Ever wished you could dictate your creative writing and have it magically type itself? Well, you can…in a manner of speaking. No, it’s not magic; it’s speech dictation software.
Speech dictation software, also called speech-to-text software, has been around for a while but, as with most technology, it gets better after a few generations. For me, speech dictation software wasn’t worth the comparative hassle when I first discovered it. Until, that is, I found my hands full of a baby girl who didn’t want to be put down. Suddenly, my formerly dismissed ViaVoice software became a lifesaver. Still, every writer has his own needs, so you will want to think about whether it’s worth it for you. Here are some pros and cons.
- Setup is time-consuming.
Speech dictation software needs to learn your voice and speech patterns in order to correctly take your dictation. With ViaVoice, that meant reading several scripts into the microphone so the software could recognize the words when I spoke them. Not exactly plug n’ go. Even after you set up the software, you won’t find the proverbial smooth sailing. While the going will be smoother the longer you use the software, at first you’ll likely find yourself pausing at least once per sentence to correct a case of mistaken word identity.
- Words aren’t the only things you have to dictate.
Perhaps there are more intuitive programs out there, but the software I use requires me to dictate punctuation—commas, periods, quotation marks—and paragraph breaks. It can be frustrating to be in a zone and have to remind yourself to dictate every detail.
- Not all dictation projects are created equal.
Some pieces of writing are easier to dictate than others. A short article like this—with simple words and straightforward speech—isn’t bad. On the other hand, you’ll probably want to think twice before dictating a fantasy epic with scores of difficult, imaginary names.
- The right software can be the wrong price.

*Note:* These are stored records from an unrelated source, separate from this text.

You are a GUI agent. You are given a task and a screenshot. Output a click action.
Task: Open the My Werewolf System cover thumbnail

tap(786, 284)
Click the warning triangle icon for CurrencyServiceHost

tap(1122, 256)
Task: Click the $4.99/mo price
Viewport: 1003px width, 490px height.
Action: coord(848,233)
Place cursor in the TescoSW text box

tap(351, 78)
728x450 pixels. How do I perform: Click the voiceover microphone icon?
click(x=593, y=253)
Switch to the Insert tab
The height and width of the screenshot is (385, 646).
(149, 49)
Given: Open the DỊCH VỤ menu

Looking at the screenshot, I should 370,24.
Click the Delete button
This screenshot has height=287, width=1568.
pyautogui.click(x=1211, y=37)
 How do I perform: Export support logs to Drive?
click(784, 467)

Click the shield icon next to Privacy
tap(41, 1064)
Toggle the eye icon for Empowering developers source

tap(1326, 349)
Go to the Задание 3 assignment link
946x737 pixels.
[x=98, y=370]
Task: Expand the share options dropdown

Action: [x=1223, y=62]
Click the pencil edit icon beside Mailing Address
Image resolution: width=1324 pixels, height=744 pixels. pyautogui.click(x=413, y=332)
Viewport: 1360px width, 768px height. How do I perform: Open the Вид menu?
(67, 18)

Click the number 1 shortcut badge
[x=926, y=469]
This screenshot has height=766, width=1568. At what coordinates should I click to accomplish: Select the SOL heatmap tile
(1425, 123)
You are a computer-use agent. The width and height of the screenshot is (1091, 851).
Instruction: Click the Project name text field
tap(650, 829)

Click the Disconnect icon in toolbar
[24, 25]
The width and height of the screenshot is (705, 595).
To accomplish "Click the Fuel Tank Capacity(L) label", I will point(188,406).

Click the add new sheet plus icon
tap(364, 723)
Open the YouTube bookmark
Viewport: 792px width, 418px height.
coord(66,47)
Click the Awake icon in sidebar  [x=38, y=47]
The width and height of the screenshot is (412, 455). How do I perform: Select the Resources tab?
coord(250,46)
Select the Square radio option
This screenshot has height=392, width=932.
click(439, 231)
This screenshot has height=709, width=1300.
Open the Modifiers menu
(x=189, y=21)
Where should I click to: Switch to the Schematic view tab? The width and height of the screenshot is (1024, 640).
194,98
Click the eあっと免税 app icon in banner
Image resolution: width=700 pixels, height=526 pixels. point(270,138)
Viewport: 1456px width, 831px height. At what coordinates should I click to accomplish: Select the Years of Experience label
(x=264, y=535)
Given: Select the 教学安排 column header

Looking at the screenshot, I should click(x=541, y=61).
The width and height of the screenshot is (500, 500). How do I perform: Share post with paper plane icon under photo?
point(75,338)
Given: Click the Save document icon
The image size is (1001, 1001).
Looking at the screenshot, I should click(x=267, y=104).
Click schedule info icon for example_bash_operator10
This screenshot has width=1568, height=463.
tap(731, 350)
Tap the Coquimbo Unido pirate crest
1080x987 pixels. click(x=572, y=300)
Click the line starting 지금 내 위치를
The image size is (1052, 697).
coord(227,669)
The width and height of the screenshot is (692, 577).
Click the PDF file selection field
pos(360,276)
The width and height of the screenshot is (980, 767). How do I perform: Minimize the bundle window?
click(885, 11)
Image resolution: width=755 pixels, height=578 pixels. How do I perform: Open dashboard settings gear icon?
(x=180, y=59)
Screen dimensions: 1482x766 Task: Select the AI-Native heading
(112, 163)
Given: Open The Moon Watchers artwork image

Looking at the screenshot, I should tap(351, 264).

You can practice your typing for free, but you have to buy software. It’s a sad but true fact that the better the product, the higher the price. I bought ViaVoice because it sported a lower ticket price, but software like Dragon NaturallySpeaking can be $100, $200 or higher. The more bells and whistles (or wireless or mobile capabilities), the higher the price.
- Bad typing skills aren’t a problem.
If you’re a two-fingered keyboard pecker, speech dictation software may save you hours once you configure it to recognize your speech patterns. In that case, it’s probably well worth the time involved in setup.
- Your hands are free.
If you have a legitimate reason to need your hands free—such as disability, a newborn baby, or a desperate need to multitask—then speech-to-text software will give you the freedom you need to write while keeping your hands free. In fact, for those restless types, a long enough cord on your microphone will even allow you to pace. (If you’re pacing to put a crying baby to sleep, though, watch out. I’ve discovered from experience that a sensitive mic will pick up all sounds within range and try to translate them into words!)
- You can hear your words out loud.
Many professional writers advise reading your work out loud to see if it flows as well in speech as it does in you head. Dictation gives you a jump on that process. You’ll hear your writing spoken and be able to correct rhythm and flow problems before they ever make their way to the printed page.
- MS Word isn’t the only program that responds to dictation.
Once you learn your software, you’ll be able to use it for other programs. Software varies but, depending on the capabilities yours has, you may be able to use it to write and send emails or browse files on your computer.
Those are simply a few of the pros and cons involved with speech-to-text software. As I said before, you’ll have to look at your own situation and decide if it’s the right step for you.
If you decide to go for it, you’ll then need to look at your options. I’ve mentioned two of the best-known brands, Dragon NaturallySpeaking and ViaVoice, but there are others. Do your research and ask around, and I’m sure you’ll be fine. Soon, you’ll be back to putting words to a page…Star Trek style.